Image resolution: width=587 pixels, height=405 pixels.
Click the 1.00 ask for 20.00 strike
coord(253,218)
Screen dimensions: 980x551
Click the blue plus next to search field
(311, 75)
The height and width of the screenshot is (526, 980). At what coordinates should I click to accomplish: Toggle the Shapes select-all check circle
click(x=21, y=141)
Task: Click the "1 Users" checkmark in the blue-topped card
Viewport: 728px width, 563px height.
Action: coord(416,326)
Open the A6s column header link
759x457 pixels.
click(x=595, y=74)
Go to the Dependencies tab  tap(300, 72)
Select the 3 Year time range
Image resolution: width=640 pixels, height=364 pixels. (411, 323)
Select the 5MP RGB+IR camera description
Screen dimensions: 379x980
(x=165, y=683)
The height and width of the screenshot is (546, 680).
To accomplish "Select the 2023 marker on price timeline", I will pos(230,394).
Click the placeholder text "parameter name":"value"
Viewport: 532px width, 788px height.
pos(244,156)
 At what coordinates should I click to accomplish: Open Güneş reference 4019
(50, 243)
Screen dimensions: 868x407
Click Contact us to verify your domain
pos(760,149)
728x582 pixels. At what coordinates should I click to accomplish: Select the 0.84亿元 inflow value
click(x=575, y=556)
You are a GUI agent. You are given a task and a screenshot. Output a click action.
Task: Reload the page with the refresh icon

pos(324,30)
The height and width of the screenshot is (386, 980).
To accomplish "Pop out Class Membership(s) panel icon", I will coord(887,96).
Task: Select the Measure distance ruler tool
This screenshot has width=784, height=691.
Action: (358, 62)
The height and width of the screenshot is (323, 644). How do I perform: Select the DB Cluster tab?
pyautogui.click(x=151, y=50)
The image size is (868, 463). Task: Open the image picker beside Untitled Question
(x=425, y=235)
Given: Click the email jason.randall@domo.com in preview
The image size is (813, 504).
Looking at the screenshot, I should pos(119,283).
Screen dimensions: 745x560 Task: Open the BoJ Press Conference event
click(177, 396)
+ + + + + + +
» **Activity**:
Take the line that contains "Screen dimensions: 745x560" and each line after it through the end of the records, and repeat them all exactly. Nothing else.

» **Response below**:
Screen dimensions: 745x560 Task: Open the BoJ Press Conference event
click(177, 396)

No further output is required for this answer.